Abdominal Lymphoma


This entry looks at one of those types of lymphoma sometimes referred to simply as abdominal lymphoma. 'Lymphoma' is an umbrella term that loosely refers to several dozen independent categorical types and subtypes of cancers of the lymphatic system.

What is abdominal lymphoma?

Abdominal lymphoma is not a clinical diagnosis; the term does not represent a distinctly identified cancer. Instead, the term might best be considered an early descriptive term of a suspected lymphoma subtype that has as its primary site an area within the abdomen.

For instance, a person may be experiencing some pain or discomfort in their abdominal area, either from some enlarged abdominal lymph nodes or from a bulky mass that has developed on their spleen, liver, or along the gastro-intestinal tract. If a PET/CT scan indicated cancerous activity there, the patient would likely have one of the swollen nodes biopsied. From there, the pathologist would make a more detailed determination of precisely what subtype of abdominal lymphoma is actually developing in the abdominal area. There are a few possibilities, such as:

-- Splenic marginal zone lymphoma (SMZL)
-- Nodal marginal zone B-cell lymphoma
-- Extranodal marginal B-cell lymphoma of MALT type
-- Diffuse large B-cell lymphoma

Abdominal lymphoma and the nearby lymph nodes

The lymph node clusters most closely associated with abdominal lymphoma that develops in the abdomen are the mesenteric and the paraaortic lymph nodes, both clusters of which are located approximately around one's waistline, behind the intestines, and the iliac nodes, which are slightly lower than the first two sets and closer to the lower part of the abdomen.

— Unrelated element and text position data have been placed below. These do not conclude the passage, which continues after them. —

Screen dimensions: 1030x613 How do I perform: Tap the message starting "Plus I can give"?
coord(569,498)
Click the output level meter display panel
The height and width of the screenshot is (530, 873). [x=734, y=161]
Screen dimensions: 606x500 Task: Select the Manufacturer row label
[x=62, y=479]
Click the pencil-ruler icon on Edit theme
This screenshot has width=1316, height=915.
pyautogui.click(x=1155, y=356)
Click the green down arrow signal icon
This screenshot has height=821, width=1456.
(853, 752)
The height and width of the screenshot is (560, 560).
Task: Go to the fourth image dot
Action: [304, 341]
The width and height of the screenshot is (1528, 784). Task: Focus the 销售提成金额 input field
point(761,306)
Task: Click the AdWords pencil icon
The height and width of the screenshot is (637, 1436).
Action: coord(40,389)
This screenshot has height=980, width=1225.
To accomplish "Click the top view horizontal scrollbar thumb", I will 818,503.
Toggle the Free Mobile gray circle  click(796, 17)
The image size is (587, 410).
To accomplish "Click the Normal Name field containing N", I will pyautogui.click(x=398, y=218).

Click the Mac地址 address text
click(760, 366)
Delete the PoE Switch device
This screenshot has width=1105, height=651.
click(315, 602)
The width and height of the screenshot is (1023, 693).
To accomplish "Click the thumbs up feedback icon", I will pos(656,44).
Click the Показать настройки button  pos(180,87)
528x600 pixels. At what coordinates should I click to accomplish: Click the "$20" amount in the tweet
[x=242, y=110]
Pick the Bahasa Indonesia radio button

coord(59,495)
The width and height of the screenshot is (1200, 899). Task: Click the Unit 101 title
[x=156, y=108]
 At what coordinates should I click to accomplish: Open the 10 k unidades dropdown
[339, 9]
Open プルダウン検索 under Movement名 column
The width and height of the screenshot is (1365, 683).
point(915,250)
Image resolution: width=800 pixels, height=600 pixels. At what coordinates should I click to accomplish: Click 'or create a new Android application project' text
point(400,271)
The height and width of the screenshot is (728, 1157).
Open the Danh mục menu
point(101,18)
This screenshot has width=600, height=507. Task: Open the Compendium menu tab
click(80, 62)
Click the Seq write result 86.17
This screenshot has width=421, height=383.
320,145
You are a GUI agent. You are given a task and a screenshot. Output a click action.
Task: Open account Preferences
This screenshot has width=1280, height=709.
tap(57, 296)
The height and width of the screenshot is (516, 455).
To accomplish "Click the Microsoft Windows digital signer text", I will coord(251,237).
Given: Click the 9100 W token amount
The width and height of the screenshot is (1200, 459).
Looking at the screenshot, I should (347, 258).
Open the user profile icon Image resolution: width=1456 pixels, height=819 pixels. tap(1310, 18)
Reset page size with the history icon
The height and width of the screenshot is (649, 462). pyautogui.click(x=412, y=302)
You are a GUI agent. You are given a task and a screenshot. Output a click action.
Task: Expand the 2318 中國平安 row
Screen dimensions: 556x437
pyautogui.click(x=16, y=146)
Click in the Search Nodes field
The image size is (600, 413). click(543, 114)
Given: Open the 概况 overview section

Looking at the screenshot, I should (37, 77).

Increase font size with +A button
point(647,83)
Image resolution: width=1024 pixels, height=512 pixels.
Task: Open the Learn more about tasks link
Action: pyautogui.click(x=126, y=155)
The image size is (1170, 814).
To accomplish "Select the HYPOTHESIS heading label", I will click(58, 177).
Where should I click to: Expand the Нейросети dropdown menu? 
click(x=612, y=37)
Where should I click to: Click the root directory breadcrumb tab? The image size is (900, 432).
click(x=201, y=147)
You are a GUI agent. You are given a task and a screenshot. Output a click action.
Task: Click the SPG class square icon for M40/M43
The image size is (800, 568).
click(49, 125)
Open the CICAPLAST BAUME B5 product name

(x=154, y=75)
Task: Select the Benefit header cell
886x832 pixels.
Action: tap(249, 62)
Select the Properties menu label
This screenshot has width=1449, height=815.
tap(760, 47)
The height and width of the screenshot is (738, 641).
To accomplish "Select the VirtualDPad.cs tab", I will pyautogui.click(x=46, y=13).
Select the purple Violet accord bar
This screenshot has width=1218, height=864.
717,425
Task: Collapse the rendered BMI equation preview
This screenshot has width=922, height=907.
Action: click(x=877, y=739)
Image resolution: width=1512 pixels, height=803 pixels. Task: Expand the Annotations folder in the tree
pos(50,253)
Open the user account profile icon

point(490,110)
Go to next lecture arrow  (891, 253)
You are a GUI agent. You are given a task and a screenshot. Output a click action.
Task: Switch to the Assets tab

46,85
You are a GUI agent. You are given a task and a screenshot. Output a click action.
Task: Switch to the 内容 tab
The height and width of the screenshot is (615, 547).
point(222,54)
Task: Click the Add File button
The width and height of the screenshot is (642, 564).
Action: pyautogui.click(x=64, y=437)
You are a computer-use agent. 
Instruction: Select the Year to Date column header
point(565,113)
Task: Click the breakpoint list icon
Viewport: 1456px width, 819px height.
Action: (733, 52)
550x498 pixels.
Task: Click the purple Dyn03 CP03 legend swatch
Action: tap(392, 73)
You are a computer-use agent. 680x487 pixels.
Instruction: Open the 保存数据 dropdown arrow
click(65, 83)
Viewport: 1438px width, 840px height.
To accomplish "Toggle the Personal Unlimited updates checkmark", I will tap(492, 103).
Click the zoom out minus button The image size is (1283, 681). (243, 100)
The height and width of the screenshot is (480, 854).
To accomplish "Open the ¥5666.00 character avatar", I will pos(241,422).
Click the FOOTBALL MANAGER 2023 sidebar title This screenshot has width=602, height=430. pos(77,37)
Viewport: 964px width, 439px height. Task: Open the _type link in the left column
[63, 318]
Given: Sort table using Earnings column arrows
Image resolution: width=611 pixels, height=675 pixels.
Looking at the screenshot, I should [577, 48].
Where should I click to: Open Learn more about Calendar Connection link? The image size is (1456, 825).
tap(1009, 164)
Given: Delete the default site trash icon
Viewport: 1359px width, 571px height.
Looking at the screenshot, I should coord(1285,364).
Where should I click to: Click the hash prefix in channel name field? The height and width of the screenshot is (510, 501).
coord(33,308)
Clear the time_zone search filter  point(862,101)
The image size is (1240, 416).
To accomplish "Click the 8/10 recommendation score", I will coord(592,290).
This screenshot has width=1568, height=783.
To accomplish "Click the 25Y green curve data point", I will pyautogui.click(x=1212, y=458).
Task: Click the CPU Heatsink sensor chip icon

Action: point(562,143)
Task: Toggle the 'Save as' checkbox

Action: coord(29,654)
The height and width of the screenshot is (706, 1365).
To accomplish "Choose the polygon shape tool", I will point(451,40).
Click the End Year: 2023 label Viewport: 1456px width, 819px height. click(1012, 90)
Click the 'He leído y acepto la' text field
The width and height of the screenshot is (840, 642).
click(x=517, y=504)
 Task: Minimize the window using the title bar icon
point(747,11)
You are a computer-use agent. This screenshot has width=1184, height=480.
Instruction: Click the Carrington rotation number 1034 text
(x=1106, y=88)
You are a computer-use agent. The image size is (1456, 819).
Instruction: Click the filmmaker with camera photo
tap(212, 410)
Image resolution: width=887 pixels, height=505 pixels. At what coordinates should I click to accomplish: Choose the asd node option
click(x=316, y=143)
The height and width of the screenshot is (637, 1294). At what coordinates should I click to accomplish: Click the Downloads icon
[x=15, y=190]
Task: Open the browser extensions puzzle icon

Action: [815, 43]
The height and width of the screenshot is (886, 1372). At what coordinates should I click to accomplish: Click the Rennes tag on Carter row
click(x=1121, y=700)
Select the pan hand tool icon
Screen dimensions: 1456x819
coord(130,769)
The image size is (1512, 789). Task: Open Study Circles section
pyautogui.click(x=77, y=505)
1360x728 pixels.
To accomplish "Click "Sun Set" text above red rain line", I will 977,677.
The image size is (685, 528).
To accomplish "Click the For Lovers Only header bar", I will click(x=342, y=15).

Part of the recommended work-up and clinical staging for any suspected abdominal lymphoma is a CT scan of the abdominal region and therefore help doctors make the right diagnosis so that the best possible treatment plans can be discussed. Because abdominal lymphoma is not a true subtype but rather could represent several different subtypes, it's impossible to know with any certainty anything regarding prognosis or survival rates. That information could only follow a proper diagnosis.